Lesson: Introduction to Revision Control

Before learning about Git, let us first understand what revision control is.

This lesson covers that part.

Given below is a general introduction to revision control, adapted from bryan-mercurial-guide:

Revision control is the process of managing multiple versions of a piece of information. In its simplest form, this is something that many people do by hand: every time you modify a file, save it under a new name that contains a number, each one higher than the number of the preceding version.

Manually managing multiple versions of even a single file is an error-prone task, though, so software tools to help automate this process have long been available. The earliest automated revision control tools were intended to help a single user to manage revisions of a single file. Over the past few decades, the scope of revision control tools has expanded greatly; they now manage multiple files, and help multiple people to work together. The best modern revision control tools have no problem coping with thousands of people working together on projects that consist of hundreds of thousands of files.
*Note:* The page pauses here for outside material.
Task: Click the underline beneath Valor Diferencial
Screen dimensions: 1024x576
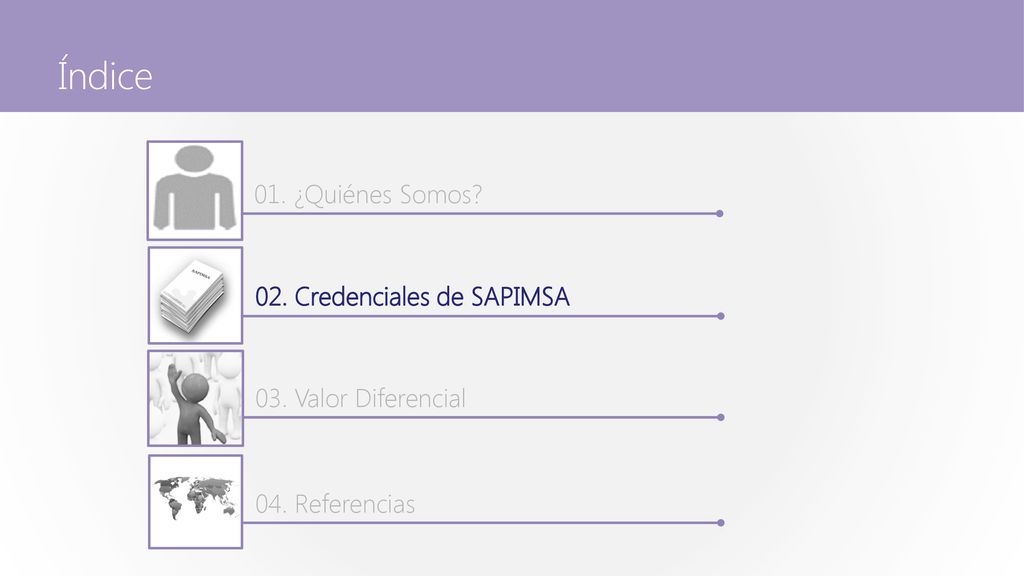Action: point(480,417)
There are a number of reasons why you or your team might want to use an automated revision control tool for a project.

It will track the history and evolution of your project, so you don't have to. For every change, you'll have a log of who made it; why they made it; when they made it; and what the change was.
It makes it easier for you to collaborate when you're working with other people. For example, when people more or less simultaneously make potentially incompatible changes, the software will help you to identify and resolve those conflicts.
It can help you to recover from mistakes. If you make a change that later turns out to be an error, you can revert to an earlier version of one or more files. In fact, a y good revision control tool will even help you to efficiently figure out exactly when a problem was introduced.
It will help you to work simultaneously on, and manage the drift between, multiple versions of your project.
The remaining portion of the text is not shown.